Waukesha has been given permission to pull water from Lake Michigan, but now the city is trying to figure out where it will happen. The decision will have a wide-reaching impact on cities and industries, even outside of the Waukesha area.


One of the routes Waukesha is considering would send treated water through the Root River in Racine. While fisheries along the river said the diversion could be helpful to facilities along the river, others are still worried about what the project could mean down the road.


The Root River Steelhead Facility, which is along the river, had an event Saturday to show residents what they can do, like collecting salmon and trout for reproduction. Many believe events like these can help the Racine community become more educated on the fishing industry in the area. 

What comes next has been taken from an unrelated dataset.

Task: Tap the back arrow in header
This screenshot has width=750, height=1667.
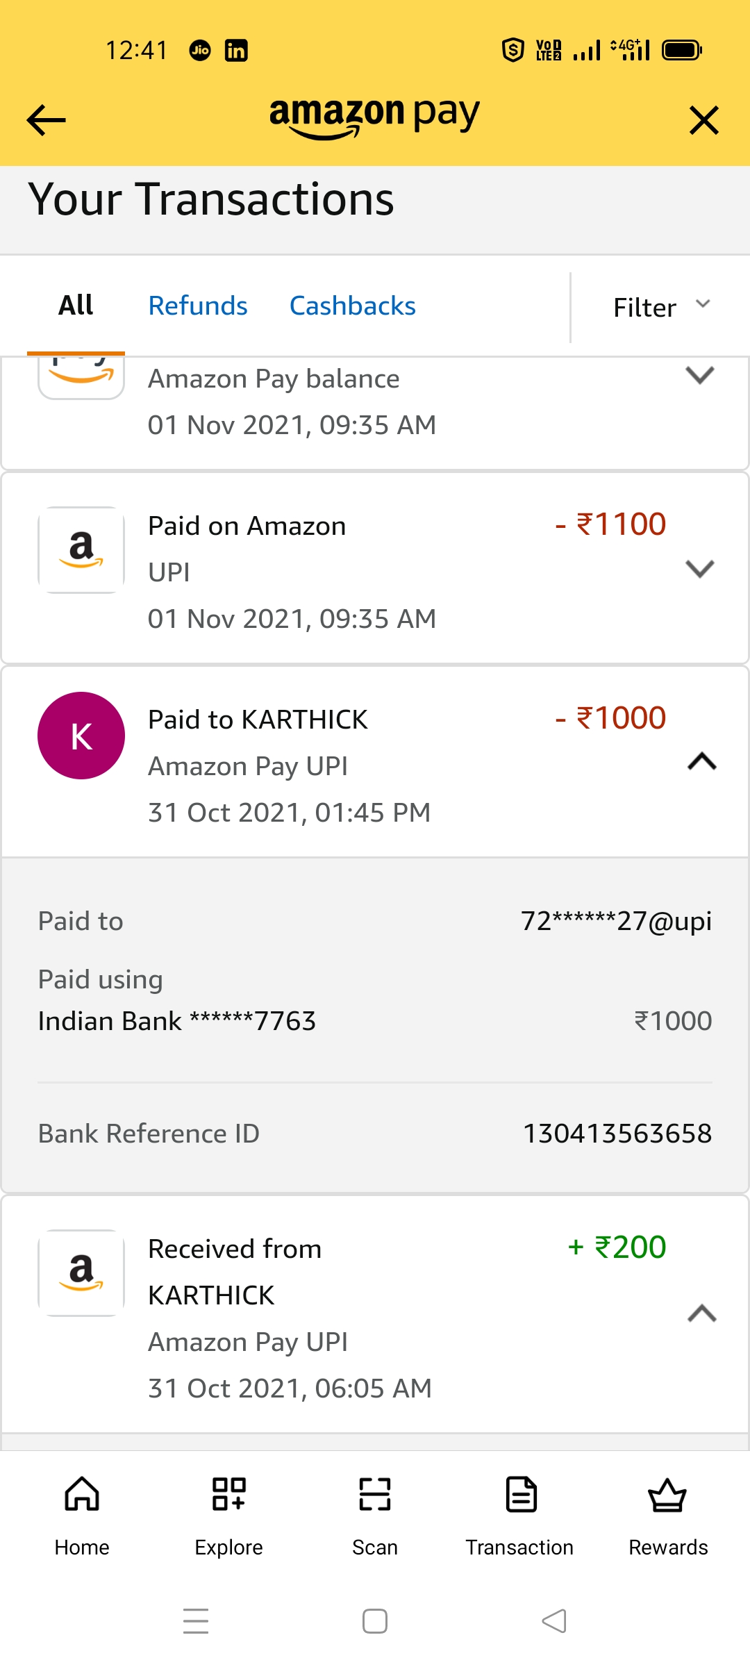Action: [x=46, y=120]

“It's important to let the community know that it's here and what it's about,” said President of Salmon Unlimited of Wisconsin Chris Strege.


Strege said the Waukesha Diversion Project wouldn't help salmon reproduction, but could help in other ways.


“I do see some positive things for the fish and the fishery itself,” Strege said.


The Department of Natural Resources said waters levels along the river were low, until rain this past week. DNR Great Lakes District Fishery Supervisor Bradley Eggold said the diversion could change that.


“When we're talking about just salmon and trout, the impact through our facility is probably going to be beneficial because there is going to be more water coming down the Root River right where we need it.” Eggold said.


However, local environmental groups are concerned.


“Environmental advocates have found this an issue because fresh water is already a rare resource in itself,” Mira Yi of the Greater Racine Water Council said.


Another big concern for the group is pollution. Yi said the current treatment system may not be able to handle it. Some residents also worry about contamination.


“There's good and bad with it, but I just want to make sure there are safe guards,” Racine Resident James Strom said. “And that the effluents from the deep wells won't end up in the Root River.”


Strom is keeping an open mind, while sharing concerns on a controversial plan that's far from over.


On Tuesday October 17, the Waukesha City Council will meet in a closed session to talk about the possible purchase of public property and negotiations for the purchase.